> _TASK ITEM 1_
Return the stretch of the Medicaid expansion article from "Gov. Scott Walker" through "health reform law.", word for word.
> _TASK ITEM 2_
Write the next part of the article on governors and Medicaid expansion, starting right after its final sentence.
(PROVIDED PASSAGE begins)
Gov. Scott Walker (R-WI) announced on Wednesday that he will turn down Obamacare’s optional expansion of the Medicaid program, which makes him the thirteenth Republican leader to refuse to extend public health insurance to additional low-income Americans. Six GOP governors — in Arizona, Michigan, New Mexico, North Dakota, Ohio and Nevada — have expressed support for expanding Medicaid, and the rest still need to decide what they want to do about that particular provision of the health reform law.
And even though most GOP leaders claim that expanding Medicaid would be too costly, they’re actually being lobbied by hospital companies, economists, and health care experts who all say the financial benefits — since the federal government will fully fund the first several years of expansion — are too good to turn down:
“It’s fascinating, because on the political level, it’s a classic clash between money and politics,” said Dan Mendelson, CEO of Avalere health advisory company. He said he and his 170 advisers working with the health care industry are hearing plenty about expansion.
(PROVIDED PASSAGE ends)
(SUPPLIED INFORMATION begins)
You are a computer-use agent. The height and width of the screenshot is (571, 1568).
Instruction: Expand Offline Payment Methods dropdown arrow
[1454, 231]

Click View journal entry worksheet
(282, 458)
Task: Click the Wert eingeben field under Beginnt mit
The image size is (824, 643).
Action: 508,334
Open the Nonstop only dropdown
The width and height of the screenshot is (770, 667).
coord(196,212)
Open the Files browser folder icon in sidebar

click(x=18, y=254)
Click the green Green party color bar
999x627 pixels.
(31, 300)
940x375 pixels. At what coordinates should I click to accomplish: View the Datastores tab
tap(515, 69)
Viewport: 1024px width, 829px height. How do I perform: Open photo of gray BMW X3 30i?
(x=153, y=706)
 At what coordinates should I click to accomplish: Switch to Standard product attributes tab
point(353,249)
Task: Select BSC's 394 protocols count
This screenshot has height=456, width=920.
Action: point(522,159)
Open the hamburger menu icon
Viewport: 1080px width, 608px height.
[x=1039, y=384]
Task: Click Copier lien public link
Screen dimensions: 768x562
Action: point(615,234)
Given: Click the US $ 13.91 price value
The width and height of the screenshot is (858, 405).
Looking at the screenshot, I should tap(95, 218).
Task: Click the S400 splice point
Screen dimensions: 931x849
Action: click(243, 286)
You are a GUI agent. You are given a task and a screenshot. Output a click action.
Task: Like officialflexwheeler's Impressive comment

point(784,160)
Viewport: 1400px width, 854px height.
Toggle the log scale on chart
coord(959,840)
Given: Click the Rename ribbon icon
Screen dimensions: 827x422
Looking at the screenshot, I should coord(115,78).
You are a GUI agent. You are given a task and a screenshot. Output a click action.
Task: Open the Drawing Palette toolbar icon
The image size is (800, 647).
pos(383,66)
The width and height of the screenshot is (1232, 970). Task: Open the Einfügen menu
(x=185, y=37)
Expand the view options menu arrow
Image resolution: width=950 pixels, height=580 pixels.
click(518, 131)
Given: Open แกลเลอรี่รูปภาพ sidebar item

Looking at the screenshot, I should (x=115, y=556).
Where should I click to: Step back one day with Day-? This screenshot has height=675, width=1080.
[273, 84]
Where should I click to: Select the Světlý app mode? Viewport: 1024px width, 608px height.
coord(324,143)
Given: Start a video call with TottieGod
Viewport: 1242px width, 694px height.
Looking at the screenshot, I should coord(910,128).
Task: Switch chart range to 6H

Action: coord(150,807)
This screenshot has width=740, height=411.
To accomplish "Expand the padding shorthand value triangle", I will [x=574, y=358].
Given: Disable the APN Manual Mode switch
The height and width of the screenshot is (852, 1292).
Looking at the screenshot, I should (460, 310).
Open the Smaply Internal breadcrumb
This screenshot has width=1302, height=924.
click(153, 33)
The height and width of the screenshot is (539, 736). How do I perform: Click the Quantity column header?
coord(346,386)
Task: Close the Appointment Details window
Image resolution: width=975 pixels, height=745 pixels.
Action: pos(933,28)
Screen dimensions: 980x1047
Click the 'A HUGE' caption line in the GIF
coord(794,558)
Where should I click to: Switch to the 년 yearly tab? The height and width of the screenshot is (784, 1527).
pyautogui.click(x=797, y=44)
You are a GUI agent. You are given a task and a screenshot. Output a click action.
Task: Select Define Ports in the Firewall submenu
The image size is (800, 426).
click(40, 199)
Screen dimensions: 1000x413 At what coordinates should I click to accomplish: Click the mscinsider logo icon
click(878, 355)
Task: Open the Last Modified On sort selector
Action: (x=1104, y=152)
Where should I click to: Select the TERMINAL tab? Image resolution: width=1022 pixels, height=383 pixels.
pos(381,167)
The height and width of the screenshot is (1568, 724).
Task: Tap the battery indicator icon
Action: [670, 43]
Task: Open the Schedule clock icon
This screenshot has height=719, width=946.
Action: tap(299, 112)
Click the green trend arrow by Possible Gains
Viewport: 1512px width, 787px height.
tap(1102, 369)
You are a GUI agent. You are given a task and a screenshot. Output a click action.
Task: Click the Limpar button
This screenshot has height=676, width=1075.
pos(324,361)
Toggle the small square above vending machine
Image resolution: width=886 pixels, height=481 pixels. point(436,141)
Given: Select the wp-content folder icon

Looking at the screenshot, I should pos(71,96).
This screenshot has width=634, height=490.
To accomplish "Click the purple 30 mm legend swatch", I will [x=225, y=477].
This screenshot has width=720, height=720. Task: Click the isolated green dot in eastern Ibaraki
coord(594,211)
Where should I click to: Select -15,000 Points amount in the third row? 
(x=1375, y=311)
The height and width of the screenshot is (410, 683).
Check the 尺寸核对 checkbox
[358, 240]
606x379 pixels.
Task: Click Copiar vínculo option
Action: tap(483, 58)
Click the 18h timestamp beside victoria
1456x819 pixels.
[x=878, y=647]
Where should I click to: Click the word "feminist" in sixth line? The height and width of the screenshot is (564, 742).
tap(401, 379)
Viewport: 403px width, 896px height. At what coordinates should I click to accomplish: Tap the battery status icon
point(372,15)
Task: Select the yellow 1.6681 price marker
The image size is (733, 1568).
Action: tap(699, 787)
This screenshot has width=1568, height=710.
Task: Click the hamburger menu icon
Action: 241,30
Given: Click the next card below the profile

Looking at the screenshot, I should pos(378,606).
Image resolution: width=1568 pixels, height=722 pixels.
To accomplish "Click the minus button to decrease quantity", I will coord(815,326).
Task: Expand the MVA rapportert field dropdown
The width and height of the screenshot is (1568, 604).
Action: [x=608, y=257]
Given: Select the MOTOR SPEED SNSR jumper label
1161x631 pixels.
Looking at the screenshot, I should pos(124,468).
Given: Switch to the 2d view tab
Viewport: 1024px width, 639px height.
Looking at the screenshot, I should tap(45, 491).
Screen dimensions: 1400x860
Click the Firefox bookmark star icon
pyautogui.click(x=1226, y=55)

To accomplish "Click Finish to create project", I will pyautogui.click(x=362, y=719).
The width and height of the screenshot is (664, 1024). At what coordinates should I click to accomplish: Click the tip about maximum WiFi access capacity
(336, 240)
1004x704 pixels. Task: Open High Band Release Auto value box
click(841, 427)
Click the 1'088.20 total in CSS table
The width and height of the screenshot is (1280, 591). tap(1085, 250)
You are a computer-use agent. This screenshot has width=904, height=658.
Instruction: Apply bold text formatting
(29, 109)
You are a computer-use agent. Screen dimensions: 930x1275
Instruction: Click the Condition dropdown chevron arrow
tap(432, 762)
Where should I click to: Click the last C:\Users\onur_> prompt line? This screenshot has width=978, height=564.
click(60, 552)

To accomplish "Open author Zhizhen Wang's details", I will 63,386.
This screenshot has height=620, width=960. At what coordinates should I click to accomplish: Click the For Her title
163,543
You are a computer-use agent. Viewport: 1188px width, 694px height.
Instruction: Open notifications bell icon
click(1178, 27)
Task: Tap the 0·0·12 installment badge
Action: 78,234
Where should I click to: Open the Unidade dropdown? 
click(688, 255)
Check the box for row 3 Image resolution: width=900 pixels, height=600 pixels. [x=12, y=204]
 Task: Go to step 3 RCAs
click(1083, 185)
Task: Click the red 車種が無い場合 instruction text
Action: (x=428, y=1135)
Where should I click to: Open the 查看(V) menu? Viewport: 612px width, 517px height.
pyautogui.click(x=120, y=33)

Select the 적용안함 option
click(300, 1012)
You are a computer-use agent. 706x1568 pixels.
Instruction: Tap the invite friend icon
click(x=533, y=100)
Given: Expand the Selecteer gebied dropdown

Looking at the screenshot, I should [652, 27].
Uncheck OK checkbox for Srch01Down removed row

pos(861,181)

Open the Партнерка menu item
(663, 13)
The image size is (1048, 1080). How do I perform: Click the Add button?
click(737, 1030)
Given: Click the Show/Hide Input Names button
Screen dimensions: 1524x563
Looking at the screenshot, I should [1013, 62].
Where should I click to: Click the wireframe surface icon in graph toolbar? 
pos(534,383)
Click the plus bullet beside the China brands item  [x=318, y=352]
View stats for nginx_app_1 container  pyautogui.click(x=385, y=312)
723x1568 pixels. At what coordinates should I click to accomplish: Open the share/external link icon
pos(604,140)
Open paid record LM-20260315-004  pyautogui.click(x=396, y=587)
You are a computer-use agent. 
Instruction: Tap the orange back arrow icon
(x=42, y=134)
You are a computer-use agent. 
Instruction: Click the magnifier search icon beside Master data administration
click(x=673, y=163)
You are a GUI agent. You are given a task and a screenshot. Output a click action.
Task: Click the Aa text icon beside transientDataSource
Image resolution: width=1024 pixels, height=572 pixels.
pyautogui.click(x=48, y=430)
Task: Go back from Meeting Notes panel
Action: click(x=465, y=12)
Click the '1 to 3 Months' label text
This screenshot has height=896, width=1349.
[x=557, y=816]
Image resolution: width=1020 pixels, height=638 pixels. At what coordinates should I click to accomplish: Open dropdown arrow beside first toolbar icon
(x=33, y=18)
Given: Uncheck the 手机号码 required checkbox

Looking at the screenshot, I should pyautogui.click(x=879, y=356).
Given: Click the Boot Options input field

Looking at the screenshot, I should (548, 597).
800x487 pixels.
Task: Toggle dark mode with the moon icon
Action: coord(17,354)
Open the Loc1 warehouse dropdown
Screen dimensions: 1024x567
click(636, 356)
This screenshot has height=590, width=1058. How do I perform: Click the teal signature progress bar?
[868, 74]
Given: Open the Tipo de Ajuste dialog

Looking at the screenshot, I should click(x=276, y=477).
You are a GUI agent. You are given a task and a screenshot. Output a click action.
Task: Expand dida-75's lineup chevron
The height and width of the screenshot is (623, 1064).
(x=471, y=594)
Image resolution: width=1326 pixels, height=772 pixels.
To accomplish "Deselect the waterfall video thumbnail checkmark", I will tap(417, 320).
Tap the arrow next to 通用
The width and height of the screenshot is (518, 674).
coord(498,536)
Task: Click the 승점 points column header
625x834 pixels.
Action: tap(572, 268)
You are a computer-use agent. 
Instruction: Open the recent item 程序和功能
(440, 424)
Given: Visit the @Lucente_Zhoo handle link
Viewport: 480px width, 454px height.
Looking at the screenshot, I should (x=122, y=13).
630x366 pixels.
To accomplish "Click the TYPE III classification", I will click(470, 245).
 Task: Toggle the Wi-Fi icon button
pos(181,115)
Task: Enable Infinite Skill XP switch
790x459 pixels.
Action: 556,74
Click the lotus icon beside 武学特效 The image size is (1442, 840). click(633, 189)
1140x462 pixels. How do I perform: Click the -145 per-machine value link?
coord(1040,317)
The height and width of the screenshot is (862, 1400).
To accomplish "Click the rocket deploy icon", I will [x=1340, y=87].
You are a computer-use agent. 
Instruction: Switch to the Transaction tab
(SUPPLIED INFORMATION ends)
> _TASK OUTPUT 1_
Gov. Scott Walker (R-WI) announced on Wednesday that he will turn down Obamacare’s optional expansion of the Medicaid program, which makes him the thirteenth Republican leader to refuse to extend public health insurance to additional low-income Americans. Six GOP governors — in Arizona, Michigan, New Mexico, North Dakota, Ohio and Nevada — have expressed support for expanding Medicaid, and the rest still need to decide what they want to do about that particular provision of the health reform law.

> _TASK OUTPUT 2_
“It sets up a really difficult tension between the Republican governors and the hospitals, but there’s an increasing level of political cover being given to the governors to expand their programs,” Mendelson said. [...]
In Florida, a recent poll found that 60% of residents would like to see Medicaid expanded, Mendelson said. Several economic studies have found the states may benefit both by federal funds going into local economies, as well as taxes from those sales going back into the coffers of local government.
The significant federal funds allocated to states that choose to expand Medicaid led the hospital industry to wonder if governors were bluffing about rejecting the expansion. That quickly proved not to be the case, as stubborn GOP politicians in some of the states with the highest rates of uninsurance in the nation still refused to cooperate with the health care reform law.
Diverse coalitions across the country have partnered to pressure resistant lawmakers to expand their Medicaid programs. The growing list of GOP governors who have accepted the optional expansion over the past few weeks seemed to signal that political deadlock may soon give way to reality, but the remaining Republican leaders may buck that trend when they eventually announce their own decisions.